Mas o tempo, o melhor justiceiro de todos, fez seu trabalho e as bilheterias também. A obra mais polêmica de Bernardo Bertolucci foi um sucesso, atraindo as mesmas multidões jovens que antes tiveram o gostinho da rebeldia em filmes como “Laranja Mecânica” por exemplo. Mas o filme não envelheceu tão bem quanto deveria, pelo menos em seu aspecto chocante, já que hoje em dia muita coisa está escrachada por aí...
Os diálogos são onde o roteiro atinge um ponto de Iluminação. Esses, sim, são capazes de chocar e de fazer rir, independente da época em que são assistidos. Os insultos que Paul dirige à sua companheira são divertidíssimos. Muito disso claro, se vale pelo monstro sagrado Marlon Brando, que muito se sabe improvisava demais suas falas em quase todas películas em que atuava. Coisa de gênio mesmo.
E falando em mestre e genialidade: Bertolucci existe para nos lembrar da diferença entre uma ótima direção e uma genial. Os melhores momentos do filme são quando a câmera do diretor passeia pelos cenários, construindo um espetáculo sempre imprevisível. Muitas são as horas de silêncio, puramente visuais, e o diretor as conduz com destreza hipnótica e foco violento: veja quando Paul se retira do quarto da mãe de sua ex-mulher após a violenta discussão. Segue-se um ritual de sombras sincronizado por um tenso abrir e fechar de portas. O melhor de Bertolucci é visto quando Paul e a dita mãe estão frente a frente, sérios e tensos. A câmera executa um zoom lento que ultrapassa os personagens e foca o espaço vazio entre eles. A discussão segue em off. Então, a mãe caminha para o centro da tela e apenas chora. O resto é silêncio. Essas coisas não são ensinadas em nenhuma escola de cinema...

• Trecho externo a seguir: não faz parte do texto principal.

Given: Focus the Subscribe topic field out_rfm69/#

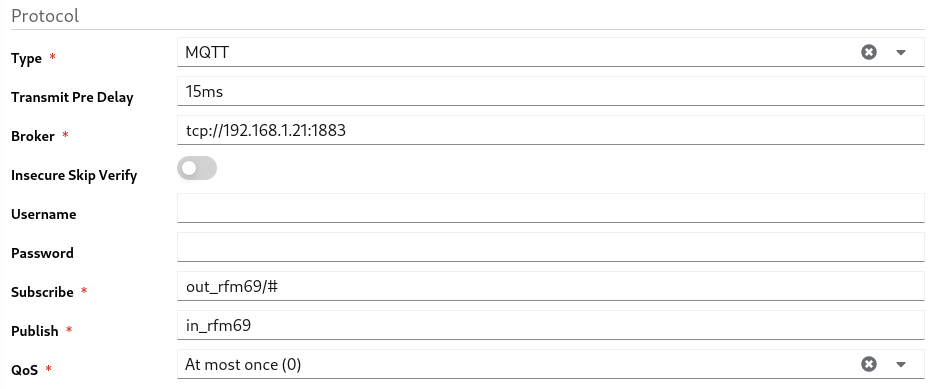Looking at the screenshot, I should coord(550,286).
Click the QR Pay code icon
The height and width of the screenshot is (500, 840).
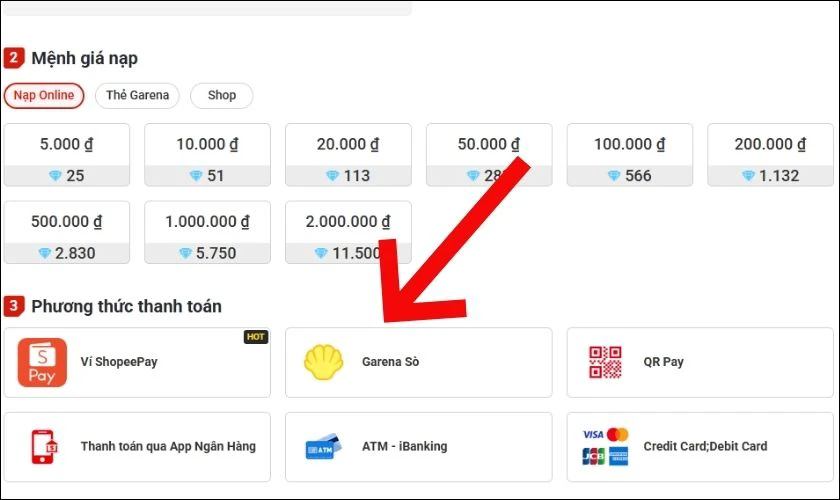(607, 362)
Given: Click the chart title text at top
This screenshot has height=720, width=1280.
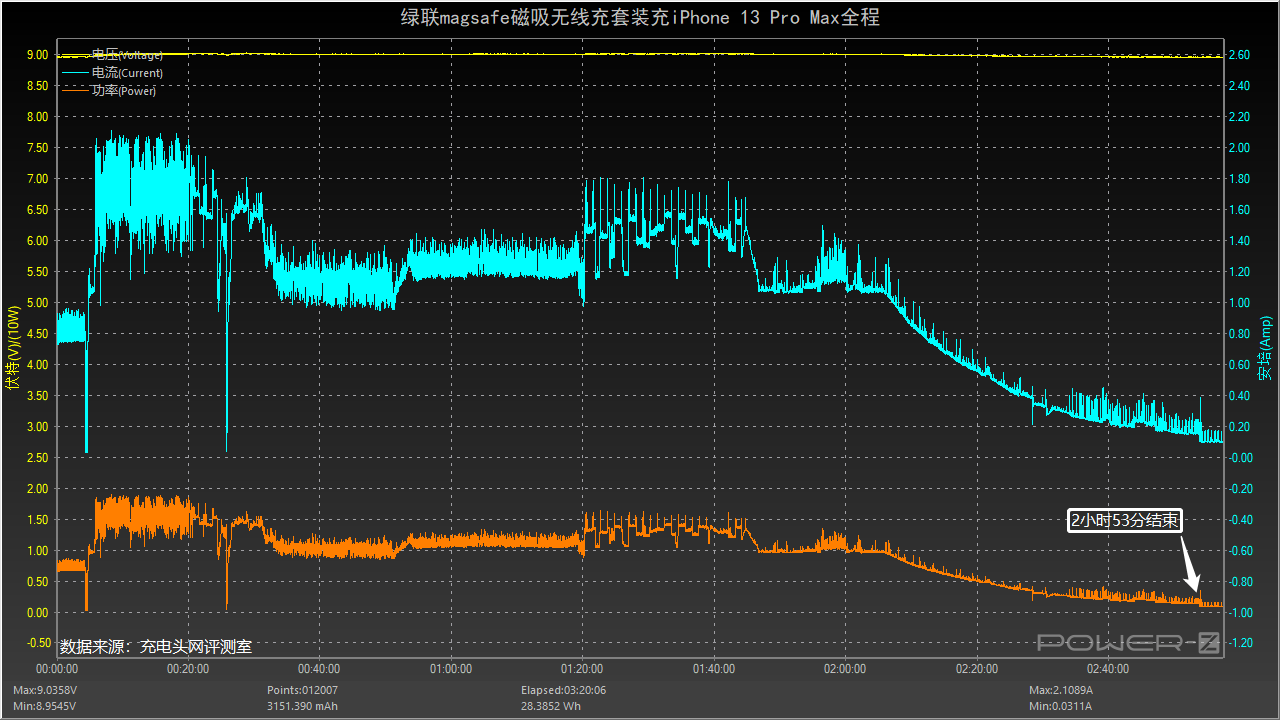Looking at the screenshot, I should click(640, 17).
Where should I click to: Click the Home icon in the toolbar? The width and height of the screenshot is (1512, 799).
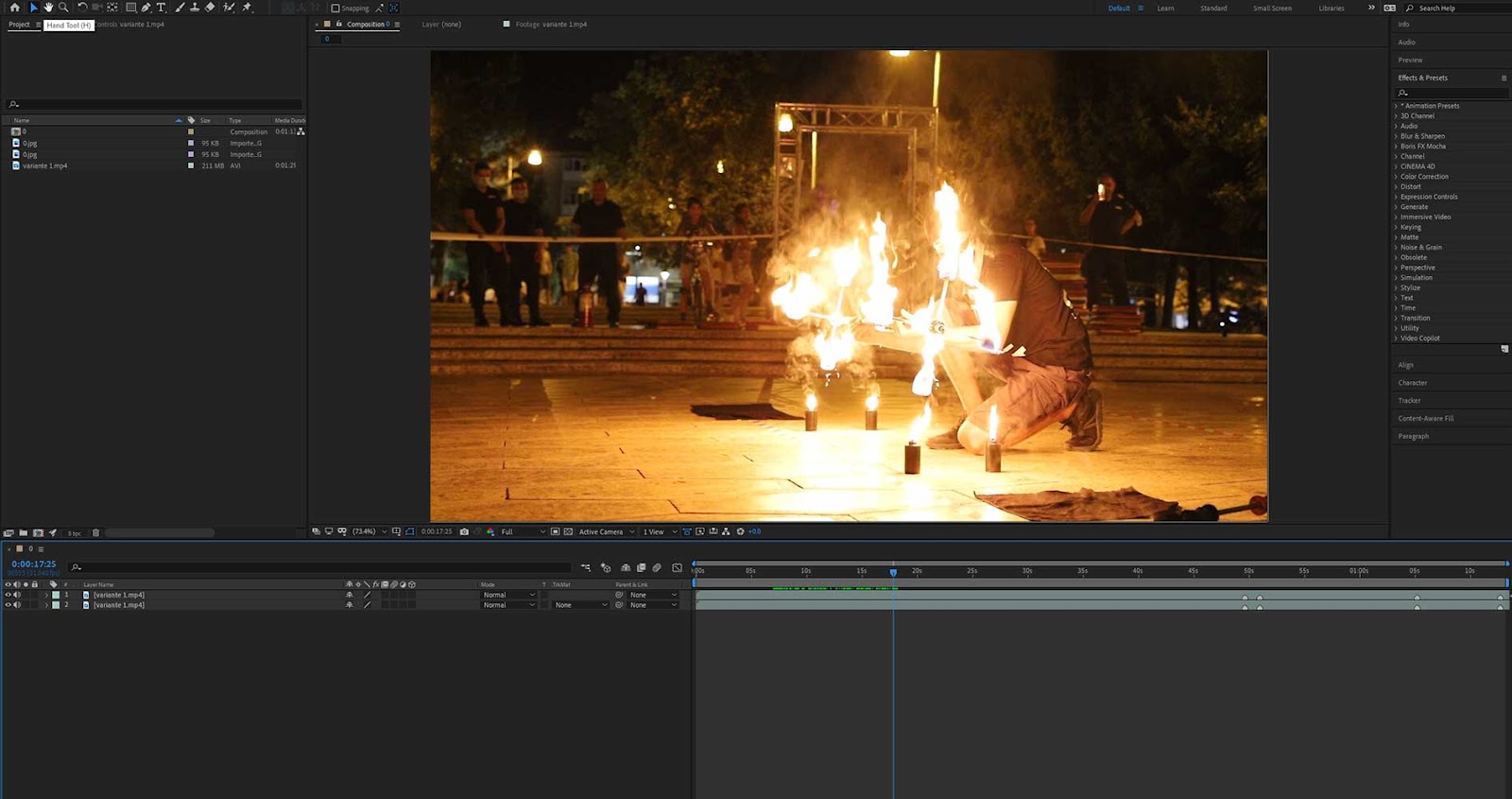pyautogui.click(x=14, y=8)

Numa visão geral, o filme deixa certas coisas a desejar, possui suas falhas. As cenas de Jean-Pierre (Tom), mesmo com toda a intencionalidade, são por vezes difíceis de engolir, assim como muitas situações entre Paul e Jeanne (nem mesmo o magnetismo animal de Brando pode explicar o primeiro encontro entre ambos). As reflexões sobre o tempo e as relações sentimentais seriam mais bem aproveitadas se o roteiro não tropeçasse vez por outra na transição entre cenas (as de Paul-Tom e amor-sexo são, muitas vezes, choques que quebram a concentração). Não é uma obra que o irá arrebatar de primeira vez, mas que cresce com contínua reflexão. E você irá refletir sobre ela, esse é daqueles filmes que não saem da cabeça tão cedo.
Bertolucci afirma que a 'idéia' do filme surgiu depois de um sonho erótico que o mesmo teve onde se encontrava com uma bela mulher sem nome na rua e fazia sexo com ela, sem nunca saber quem realmente era aquela pessoa. Daí já da pra ver a perversão do camarada... Ou não né, vá saber...
Muito bem humorada e interessante sua crítica, legal!
Obrigado Alan!
Baita texto, Lucas. E é exatamente como você descreveu. Conheci este file como "o filme do Brando que tem sexo anal com manteiga". Dizer isso pra um garoto de 13 anos é sacanagem!!! Não encontrava esse filme em lugar nenhum!! Só vi uns cinco ou seis anos depois e aí pensei: "Era isso?? Qualquer comédia mostra muito mais!!". Compreendendo a diferença entre as gerações, assisti de novo e percebi a obra-prima que é essa fita de Bertolucci. Parabéns, meu caro!!
Caro Cristian infelizmente a sociedade contemporânea banaliza muito mais o sexo do que a violência por exemplo. O filme ficar resumindo a esse termo machista da "cena da manteiga" é muito esdruxulo... De qualquer forma obrigado pelo parabéns!